The Question
DesignScalable Multi-Channel Notification System
Design a highly available and scalable notification system capable of delivering millions of messages across Push (iOS/Android), SMS, and Email. The system must handle varying priorities (e.g., OTP vs Marketing), ensure at-least-once delivery, manage user preferences, and gracefully handle third-party provider failures or rate limits. Detail the architectural choices for decoupling, message persistence, and handling high-concurrency peak loads.
Kafka
Redis
PostgreSQL
Cassandra
APNs
FCM
Twilio
SendGrid
JWT
OAuth2
gRPC
Flink
Questions & Insights
Clarifying Questions
Scale and Throughput: What is the expected volume of notifications per day? Are there specific peak periods (e.g., marketing blasts or breaking news)?
Latency SLAs: Are there different priority levels for notifications?

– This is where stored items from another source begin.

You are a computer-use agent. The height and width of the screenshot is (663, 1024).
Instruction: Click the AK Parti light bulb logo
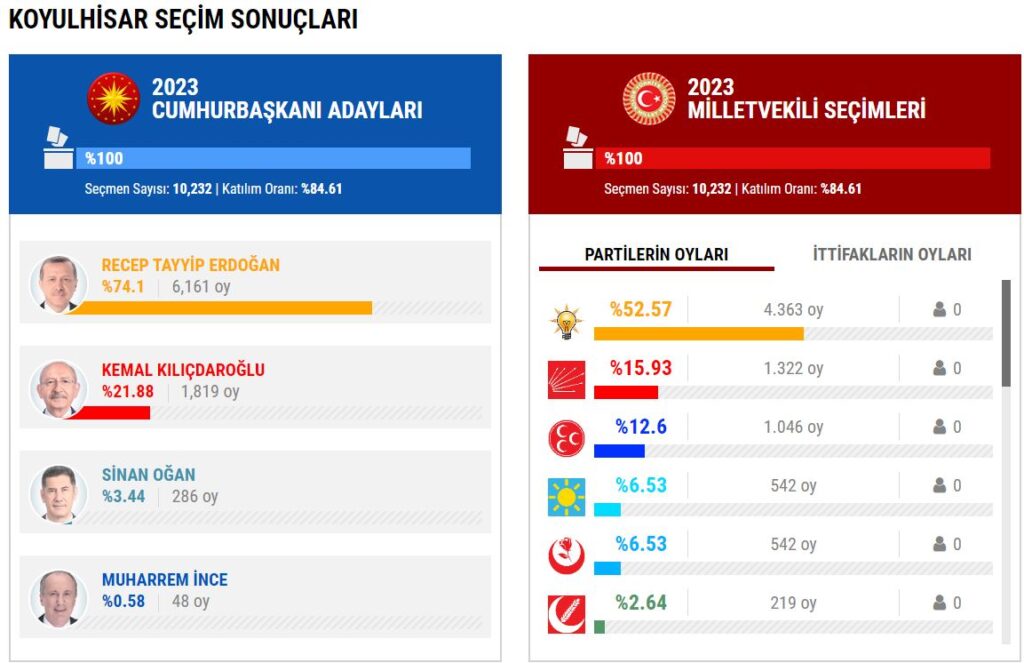(x=566, y=322)
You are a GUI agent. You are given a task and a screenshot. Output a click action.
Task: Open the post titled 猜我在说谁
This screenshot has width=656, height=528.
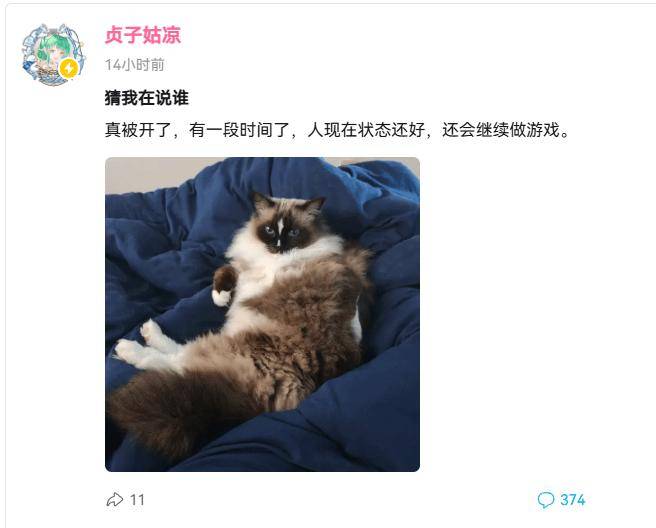(146, 98)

For example, should an OTP (One-Time Password) have a lower latency requirement than a weekly newsletter?
Delivery Guarantees: Is "exactly-once" delivery required, or is "at-least-once" acceptable? (Usually, at-least-once is standard for notifications to avoid the overhead of distributed transactions).
Third-Party Providers: Do we have specific vendors (e.g., Twilio for SMS, SendGrid for Email) or should the system be provider-agnostic to allow for failover?

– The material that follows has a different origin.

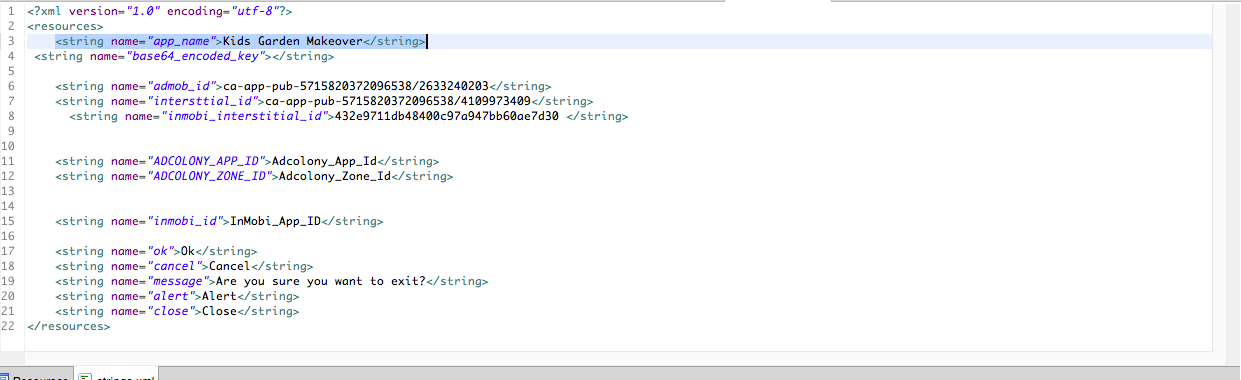Click the Adcolony_App_Id text
The height and width of the screenshot is (380, 1241).
click(x=329, y=161)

User Preferences: Does the system need to manage user opt-in/opt-out and preferred channels (e.g., "only send SMS if push fails")?
Assumptions:
Scale: 100 million notifications per day.
Latency: High-priority messages (OTP) < 5 seconds; Low-priority < 30 minutes.
Reliability: At-least-once delivery is the primary goal.
Providers: We will use APNs (iOS), FCM (Android), Twilio (SMS), and SendGrid (Email).
Thinking Process
Decoupling is King: How do we prevent a slow third-party provider (like a lagging SMS gateway) from backing up the entire system?
Priority Queueing: How do we ensure a massive marketing blast doesn't delay critical account security alerts?
Idempotency & Deduplication: How do we prevent sending the same notification twice if a worker retries a failed task?
Rate Limiting & Throttling: How do we protect both our internal services and our users from notification fatigue?
Bonus Points
Smart Retries with Exponential Backoff: Implementing jittered backoff logic specifically tuned to different error types (e.g., 429 Too Many Requests vs. 500 Internal Server Error).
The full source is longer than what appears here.